In 1911, despite being Ashkenazi, Niemirower was invited by the old Sefardi Jewish community of Bucharest to be its rabbi. He also functioned as the rabbi of the Bucharest garrison and as examiner of new Hebrew language teachers, and was nominated by the Romanian Public Instruction Ministry as the Jewish representative in the Committee for Welfare Affairs presided over by Queen Maria of Romania. As speaker of the Jewish minority in Romania, Niemirower took part in the Paris Peace Conference, 1919 together with Dr Wilhelm Filderman, the leader and founder of the Union of the Native Jews, who became his close partner in the defense of Romanian Jews' rights.

Over the next few years, Niemirower bore witness to the recognition by Romanian authorities of the civil rights of all Jews in the recently reunited Romanian state. In 1921 in Bucharest, after the traditionalist orthodox rabbi Haim Schor failed in assuming the leadership, Niemirower was elected Grand Rabbi of the Old Kingdom Jewry (that is – of the Jews of Moldavia and Walachia), then as Chief Rabbi, a new office created by the community of Bucharest. In 1936 he was reconfirmed as Chief Rabbi of the Federation of Jewish Communities in all Romania. He thus succeeded in the centralization and recognition by the authorities of the organization of the "Mosaic cult" communities of the Romanian Jews. He united under his leadership all Jewish communities in Romania, from the traditionalist Orthodox to the modern Orthodox - called until the Communist era "Jews of Western Rite" - and the Neolog Jews of Transylvania.

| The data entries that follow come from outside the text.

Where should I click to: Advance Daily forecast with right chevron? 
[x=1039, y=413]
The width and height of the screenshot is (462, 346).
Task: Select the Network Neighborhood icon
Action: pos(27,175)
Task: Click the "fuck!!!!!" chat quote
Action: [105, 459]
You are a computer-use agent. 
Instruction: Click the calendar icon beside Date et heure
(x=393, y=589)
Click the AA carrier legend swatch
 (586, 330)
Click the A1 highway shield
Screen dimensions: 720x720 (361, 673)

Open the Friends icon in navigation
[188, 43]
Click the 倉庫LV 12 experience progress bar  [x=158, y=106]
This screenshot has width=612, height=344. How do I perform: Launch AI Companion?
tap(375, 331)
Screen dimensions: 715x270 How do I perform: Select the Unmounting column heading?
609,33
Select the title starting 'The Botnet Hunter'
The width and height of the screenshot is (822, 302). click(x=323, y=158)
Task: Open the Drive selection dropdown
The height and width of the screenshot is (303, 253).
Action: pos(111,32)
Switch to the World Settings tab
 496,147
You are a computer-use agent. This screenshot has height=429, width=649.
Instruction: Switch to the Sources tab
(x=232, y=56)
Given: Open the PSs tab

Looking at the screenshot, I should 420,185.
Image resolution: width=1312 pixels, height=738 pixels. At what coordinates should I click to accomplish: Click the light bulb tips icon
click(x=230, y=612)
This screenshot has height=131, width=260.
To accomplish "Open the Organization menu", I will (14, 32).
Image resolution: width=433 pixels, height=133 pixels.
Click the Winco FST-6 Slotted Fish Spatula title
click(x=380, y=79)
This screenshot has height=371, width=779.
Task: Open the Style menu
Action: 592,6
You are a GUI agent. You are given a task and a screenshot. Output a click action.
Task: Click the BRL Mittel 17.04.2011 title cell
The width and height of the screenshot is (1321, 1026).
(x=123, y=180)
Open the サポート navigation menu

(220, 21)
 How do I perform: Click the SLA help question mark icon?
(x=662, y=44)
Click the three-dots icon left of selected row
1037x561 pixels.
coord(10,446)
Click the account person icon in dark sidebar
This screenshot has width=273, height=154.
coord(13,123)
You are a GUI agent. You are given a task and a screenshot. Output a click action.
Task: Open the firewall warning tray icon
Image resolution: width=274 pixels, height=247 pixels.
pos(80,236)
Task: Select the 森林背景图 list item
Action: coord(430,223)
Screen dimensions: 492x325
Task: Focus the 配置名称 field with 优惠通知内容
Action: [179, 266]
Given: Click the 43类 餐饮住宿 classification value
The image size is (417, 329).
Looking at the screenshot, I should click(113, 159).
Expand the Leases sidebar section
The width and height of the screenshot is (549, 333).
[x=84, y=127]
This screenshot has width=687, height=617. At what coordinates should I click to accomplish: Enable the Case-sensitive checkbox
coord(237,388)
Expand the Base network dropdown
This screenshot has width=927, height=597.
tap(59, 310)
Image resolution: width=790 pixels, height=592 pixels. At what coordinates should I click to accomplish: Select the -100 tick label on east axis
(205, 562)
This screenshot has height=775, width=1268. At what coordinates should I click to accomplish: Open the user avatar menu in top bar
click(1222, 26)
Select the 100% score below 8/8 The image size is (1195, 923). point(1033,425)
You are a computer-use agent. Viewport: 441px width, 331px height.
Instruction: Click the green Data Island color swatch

Niemirower won the collaboration of the Gaon Rabbi Bezalel Shafran and other Jewish Orthodox rabbinical authorities to preclude such a schism as had occurred in Hungary and Transylvania between Orthodox and Modernists (who went on the path of the Neologs) and to preserve modernizing trends within the framework of the Orthodox tradition, somewhat like French Consistorial Judaism and British modern Orthodox Judaism under the leadership of Nathan Marcus Adler) did. He led the foundation in 1936 of the Central Council of Romanian Jewry which comprised personalities with opinions ranging from "civil assimilation" led by Dr. Wilhelm Filderman of the Union of the Native Jews to the Zionist thinkers led by A. L. Zissu.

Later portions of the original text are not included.